Precipitazioni nevose interesseranno le regioni centrali adriatiche e il sud, associate a un generale crollo delle temperature, con conseguenti diffuse gelate.
Il Dipartimento della protezione civile ha, così, emesso un avviso di condizioni meteorologiche avverse che prevede, dal mattino di oggi, giovedì 5 gennaio, e per le successive 24-36 ore, venti di burrasca, dai quadranti settentrionali, con raffiche di burrasca forte, su tutta la Puglia. Mareggiate lungo le coste esposte.
Dalla mattinata di oggi, e per le successive 24-36 ore, si prevedono nevicate sulla Puglia settentrionale, inizialmente al di sopra dei 500-800 metri e in progressivo abbassamento fino al livello del Mare, con apporti al suolo generalmente moderati, localmente abbondanti sulle regioni adriatiche.
Sempre dal primo pomeriggio di oggi, giovedì 5 gennaio, e per le successive 24-36 ore, si prevedono nevicate su Puglia centro-meridionale, in progressivo abbassamento fino ai 300-500 metri e successivamente, dalle prime ore di venerdì 6 gennaio 2017, fino al livello del mare, con apporti al suolo generalmente moderati.
I giorni di massimo maltempo e gelo saranno venerdì 6 e sabato 7 gennaio. La neve scenderà su gran parte della Puglia, e sin sulle coste, a causa di temperature molto basse, anche inferiori allo zero sia senza, sia con precipitazioni in atto.
Per effetto delle temperature basse, la neve tenderà a congelarsi sulle strade e, di conseguenza, la Protezione civile è già allertata per la più efficace copertura possibile della viabilità tramite mezzi spargisale.
Le temperature percepite dal corpo potranno raggiungere fino a -8 gradi centigradi e, di conseguenza, il consiglio degli addetti ai lavori, soprattutto rivolto agli anziani, è evitare di uscire e badare tenere sempre vivo il riscaldamento delle abitazioni.
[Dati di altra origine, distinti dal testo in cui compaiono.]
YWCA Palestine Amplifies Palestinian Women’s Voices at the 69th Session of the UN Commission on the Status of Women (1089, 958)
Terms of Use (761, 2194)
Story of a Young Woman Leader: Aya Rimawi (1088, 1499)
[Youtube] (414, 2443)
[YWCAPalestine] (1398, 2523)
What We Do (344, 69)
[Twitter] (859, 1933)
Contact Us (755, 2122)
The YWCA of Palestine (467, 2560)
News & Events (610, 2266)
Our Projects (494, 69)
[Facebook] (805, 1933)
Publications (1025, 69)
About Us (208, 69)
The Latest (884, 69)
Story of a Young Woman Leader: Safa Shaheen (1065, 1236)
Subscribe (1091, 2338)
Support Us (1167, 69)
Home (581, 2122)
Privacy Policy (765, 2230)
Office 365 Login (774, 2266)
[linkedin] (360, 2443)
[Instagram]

Allo stato, dunque, i problemi maggiori riguarderanno la viabilità causa gelate, con la necessità che gli enti proprietari delle strade mantengano percorribili le arterie principali attraverso l'impiego di mezzi spargisale. In caso di neve, entrerebbero in scena ulteriori misure straordinarie.
La Protezione civile seguirà l’evolversi della situazione, invitando ad attenersi alle raccomandazioni di seguito riportate: prestare maggiore attenzione alla guida di autoveicoli e moderare la velocità, al fine di evitare sbandamenti; evitare le zone esposte a forte vento per il possibile distacco di oggetti sospesi e mobili (impalcature, segnaletica, ecc.); non sostare lungo viali alberati per possibile rottura di rami; prestare attenzione lungo le zone costiere, e, in presenza di mareggiate, evitare la sosta su moli e pontili.
Allo stato, a differenza di voci incontrollate che girano in rete, NON si parla da alcuna parte di scuole chiuse a partire da lunedì prossimo.